I laugh under my breath, "That's what I thought. I know now how impossible that image of my parents greeting me truly was," Mace's hands tighten again, a physical embodiment of his guilt, "but at the time, it brought me comfort to think that they'd be there to welcome me with open arms. Maybe they'd even apologize for leaving me. I thought Father certainly would, but Mother was less likely." Shadow releases his position around my neck and slips down my arm, joining the shadow restraints I have on the stag around my forearms.

"I had nothing that year. I did my best bartering with my tinctures and medicinal teas, but my parents didn't have a lot of friends, and few people were willing to help me out outside of my alliance pod. Even the pod was hesitant because, to my parents, it was always just a convenience. They were never really active members."
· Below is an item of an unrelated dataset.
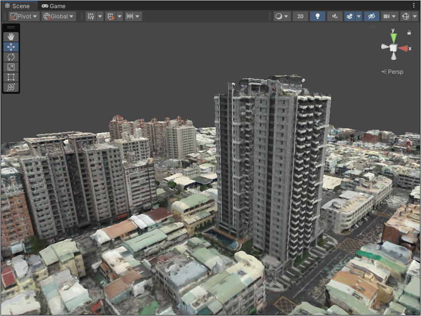The height and width of the screenshot is (316, 421).
Task: Open the Pivot handle position dropdown
Action: pyautogui.click(x=24, y=16)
"That's how you met Max, right?"

"Yeah, Max and I were in the same pod. She was a handful of years older than me, but my parents joined the pod right when I was born, so some of my earliest memories are with Max." My chest aches at the loss of her, but this time, instead of a sharp object driving through the flesh, it's a bruise, throbbing in tempo with my heart. "I should have taken her up on that offer to Race together that year, but I couldn't bear the idea of it. I thought it was a foregone conclusion that I was going to win, and she didn't really care to. There was a woman in the village she loved, and they were going to make a life together."

"What happened to that woman?"

"Oh, they didn't work out. Max had fantastical ideas about settling down and living a normal life, but she was a butterfly. She flitted everywhere, constantly sampling everything she found." I snort when I laugh, remembering Max's exploits. "She broke a lot of hearts in her wake, and yet the people still could not dislike her. She was one of those people, you know? She just drew everyone into her."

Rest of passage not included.